The Four Seasons, adapted from Alan Alda’s beloved 1981 film by series creators, showrunners, executive producers, directors, and writers, Tina Fey, Lang Fisher, and Tracey Wigfield, returns to Netflix on May 28th for an eight-episode second season.

Coming off a hard year, the longtime friends carry on their tradition of vacationing together, now with a baby in tow. Season two picks up with the core group—Kate (Tina Fey), Jack (Will Forte), Anne (Kerri Kenney-Silver), Danny (Colman Domingo), Claude (Marco Calvani), and new addition Ginny (Erika Henningsen)—as they journey from the familiar comforts of the Jersey Shore and upstate New York to a remote mountain town in Italy. With warmth and wit, personal blind spots surface as they each grieve their late friend, Nick (Steve Carell), and embark on new adventures.
Both heartfelt and hilarious, The Four Seasons explores the highs, lows, and humor of enduring friendships and love. Along with the fun, this season sees Danny and Claude grapple with issues such as whether to have a child or not and how to navigate the reality of caring for aging parents.

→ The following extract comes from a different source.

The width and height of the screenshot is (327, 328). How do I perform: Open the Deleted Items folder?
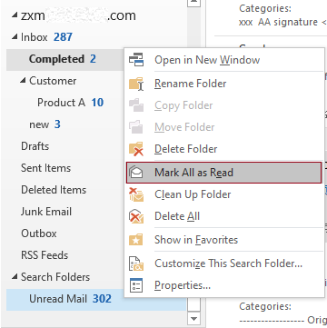tap(54, 190)
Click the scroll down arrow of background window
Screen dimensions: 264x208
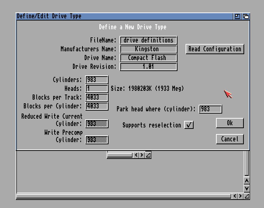coord(247,188)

Ahead of the season two premiere, Tina Fey reflects on the decision to incorporate a queer couple in the show at a time when there has been a stark decrease in the number of LGBTQ+ characters on television. In its Where We Are on TV 2024-2025 report analyzing LGBTQ+ representation, GLAAD notes a 48% decrease on broadcast and a 53% decrease on cable over the past two years. While also taking streaming into account, at least 41% of the LGBTQ+ characters counted will not return due cancellations, endings or limited series format.

“It was really important to me to have a gay couple as part of this friendship group because my own real-life friendship group is mostly gay people, having worked in TV and film for so long”, Fey shared with The Queer Review. “I definitely wanted to represent the types of people that I’m friends with and I think Marco and Colman as Claude and Danny are so lovely and so easy together.”
“I’m sorry to hear that there’s a downtick in the number”, adds Fey, “but I feel like they are a beautiful pair and hopefully representing their community well.”

Fey also hopes to make an emotional impact on her gay friends with this season’s storylines. “I get to have some heavy duty friendship talks with Danny this season and it definitely reminds me of all the men that I’m so very close to in my personal life. Hopefully they will cry when my friends see how much I love them by telling them through Colman Domingo.”
For co-creator Lang Fisher queer representation on the show was never in doubt. “We were obviously inspired by the original movie starring Alan Alda and Carol Burnett, but we wanted to update it and to make it for now. So there was no question that we were going to have a same-sex couple. I think it’s important to show a gay couple that have the same issues and problems that all long-term married people have.”

“Colman and Marco play this couple so beautifully”, Fisher enthuses, “because they can bicker and have these funny disagreements, but there’s clearly so much love between them. It’s important to show anyone out there that this couple is just like other married couples. They’ve been together forever, they love each other, and they’re plugging along like the rest of us.”
“If you look at our writers’ room”, adds co-creator Tracey Wigfield, “Two out of our seven writers are gay and in long-term relationships, so it just made sense to make the show representative of what our real lives are like.”

As for Marco Calvani, he tells The Queer Review that portraying Claude opposite his screen husband Colman Domingo as Danny, makes him feel “incredibly honored and blessed.” Adding, “It’s rare to see the portrayal of a middle-aged gay couple on TV navigating those challenges and realities of their life at that moment. Especially after losing a friend, you ask yourself bigger questions, and Danny and Claude are considering growing their family because they feel like they should leave some sort of legacy behind. They feel like having a child would give a different kind of meaning to their life and their love, which is an existential question, if you think about it, beyond being gay or straight.”

“As a middle-aged gay man, I feel incredibly proud to be given this opportunity”, reflects Calvani. “I’ve also been learning so much by being Claude. Sometimes I think our writers are witches in the most beautiful way because they are able to tap into our real existences and bring parts of it to the scripts. There were moments where it felt almost cathartic to play those words and those scenes.”

When it comes to feedback on his character from viewers he has encountered, “the best moments have come from straight cis men”, Calvani shares. “They’ve been saying things like, ‘Oh my God, I’m so Claude. I really relate to you.’ So it feels like we’re doing something right and that we’re pushing the boundaries of representation.”

As for future vacation destinations on the series if a third season is green-lit, might a jaunt to Fire Island or Provincetown be on the cards? “Marco did pitch that we should go to P-town with Danny and Claude’s other hotter friend group”, shares Fey. “I don’t know, we’ll see.”
“We have talked about that”, adds Lang, “because Tina actually vacations a lot in Fire Island.” While Wigfield has a more exotic gay destination in mind, “Mykonos, if we can get them to send us there!”
By James Kleinmann
Season 2 of The Four Season launches on Netflix on Thursday, May 28th, 2026.